One of the gifts from my three nieces and my nephew was a plant in a flowerpot. It looked like a tiny tree with slender stems and branches, and the instructions said that it would grow miniature pink roses. I was enchanted; pink roses are my favorite flower. Though I am not blessed with a green thumb, I did my best to keep my plant healthy. I placed it on a windowsill, gave it as much sunlight as possible and watered it regularly.
It thrived, and it began to put out buds. Eventually it held seven vivid, pink roses. I loved it, and I cared for it with delight throughout the spring and summer. When autumn arrived, however, its stems turned brownish, and its leaves, like tree leaves, turned yellow and brown and began to fall. I kept watering it, but it looked more and more dry and forlorn, and finally it appeared to have expired. I was sad to lose it, and sadder because I felt that its demise was somehow my fault. I couldn’t bear to throw it away, so I put it on my kitchen counter.
One evening in November I walked past it, and something caught my eye. It was sprouting bright, spring-green leaves. I was astounded. How could a dead plant put out green leaves? Could it be that it was not dead after all? I began to water it again.
Soon after, I noticed buds. This time I really could hardly believe my eyes. Rosebuds? In December? But there they were, and after a week the green leaves that tightly wrapped the largest bud had parted enough to reveal a bright pink petal.
I sought advice from a former neighbor who is a master gardener. She told me that I had probably over-watered my little rose plant, and it had succumbed to the excess. Then, when I left it untended, it had dried out and come back to life.
I started putting my plant on a windowsill again and moving it around my apartment to catch the most sunlight. I gave it less water. More buds appeared. To my delight, the first rose to bloom was wide open on Dec.12, the feast of Our Lady of Guadalupe. It reminded me of the miraculous roses that Mary gave to St. Juan Diego as a sign for the archbishop.
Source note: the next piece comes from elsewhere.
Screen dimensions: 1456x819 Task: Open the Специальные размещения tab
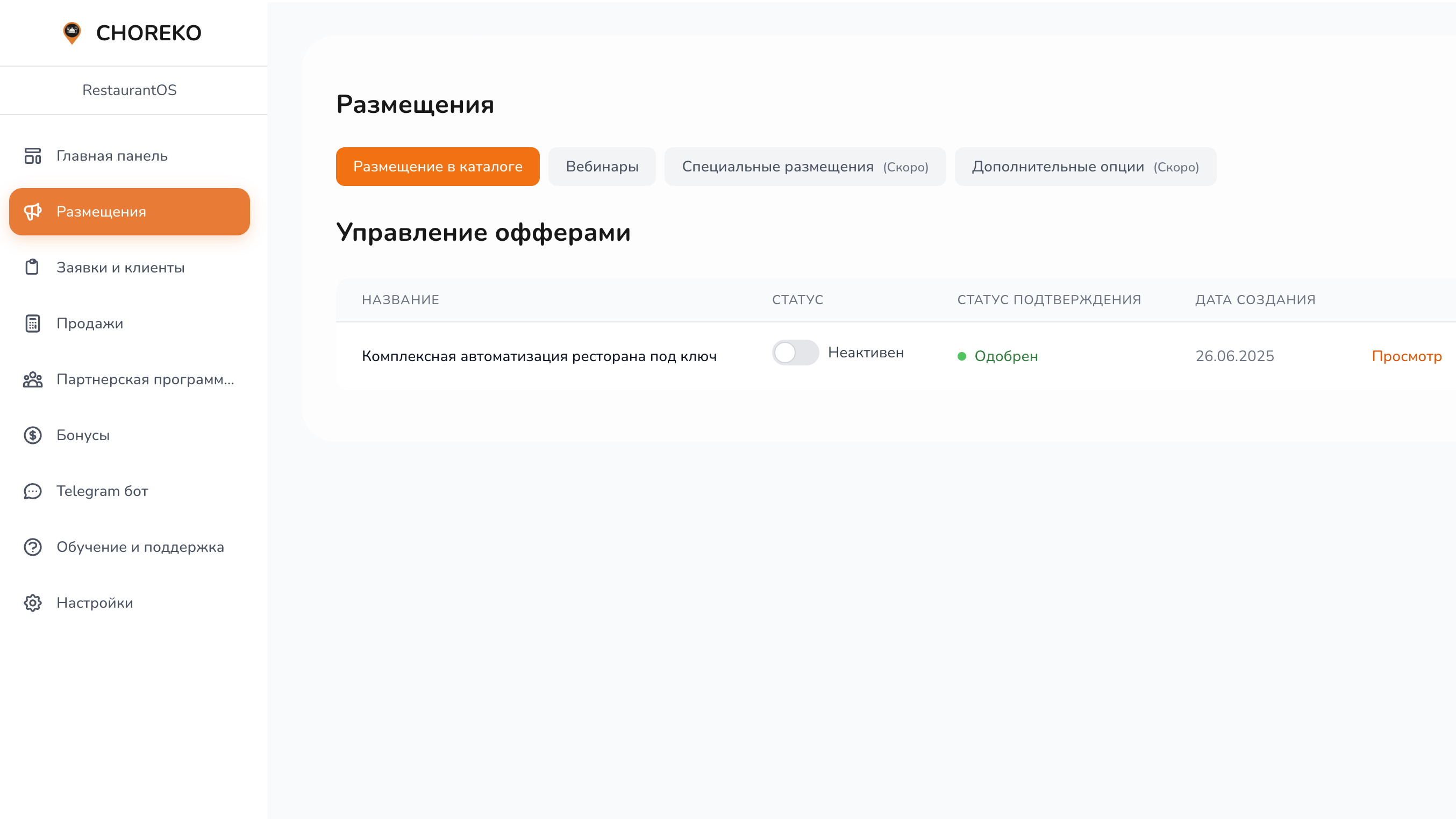pyautogui.click(x=805, y=166)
Buds have continued to appear, and my newly flourishing plant has given me not only pink roses, but also some thoughts for the year ahead:
Just because I didn’t do all the right things to keep something alive—a plant, a project or maybe some kind of self-improvement effort—doesn’t mean that it’s too late to start over.
Just because something looks dead doesn’t mean it is. A friendship, a cherished goal, a career change, a renewed spiritual life—they might appear to be beyond reviving, but a closer look could reveal leaves that are still green—the color of hope.
The Church begins the calendar year Jan. 1 with the feast of Mary, the Holy Mother of God. When the Angel Gabriel appeared to Mary to present God’s request—an invitation that would change her life, and our lives, profoundly and forever—Mary said yes. For those of us who seek to make changes, great or small, there is no better advocate we can turn to, and no better time than now, when the year and our hopes are fresh and new.
Roses can bloom when you least expect it.